Phase 3: Email Metrics Collection

  1. Email Processing Metrics

    • Track sent/received/failed emails
    • Monitor queue sizes
    • Calculate delivery and bounce rates
    • Location: Instrument classes.delivery.queue.ts and classes.emailsendjob.ts
  2. Email Performance Metrics

    • Track processing times
    • Monitor queue throughput
    • Location: Update delivery system classes

Phase 4: Security Metrics Integration

  1. Security Event Tracking
    • Track blocked IPs from IPReputationChecker
    • Monitor authentication failures
    • Count spam/malware/phishing detections
    • Location: Instrument security classes in ts/security/

Phase 5: Stats Handler Refactoring

  1. Update Stats Handler

    • Location: ts/opsserver/handlers/stats.handler.ts
    • Replace all stub implementations with MetricsManager calls
    • Maintain existing API interface structure
  2. Metrics Aggregation

    • Implement proper time-window aggregations
    • Add historical data storage (last hour/day)
    • Calculate rates and percentages accurately

Phase 6: Prometheus Integration (Optional Enhancement)

  1. Enable Prometheus Endpoint
    • Add Prometheus metrics endpoint
    • Configure port (default: 9090)

## Provided data

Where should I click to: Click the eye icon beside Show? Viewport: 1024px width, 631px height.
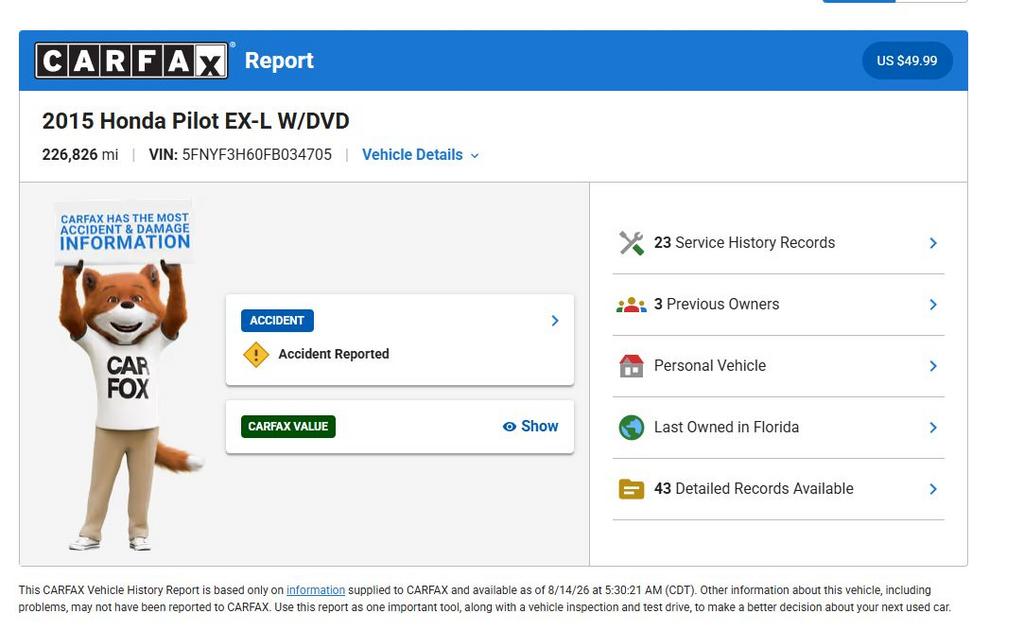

## Task item
Write out the metrics plan from "Phase 6: Prometheus" up to and including "port (default: 9090)". The data that comes after the metrics plan is separate material and unrelated to it.

## The answer
Phase 6: Prometheus Integration (Optional Enhancement)

  1. Enable Prometheus Endpoint
    • Add Prometheus metrics endpoint
    • Configure port (default: 9090)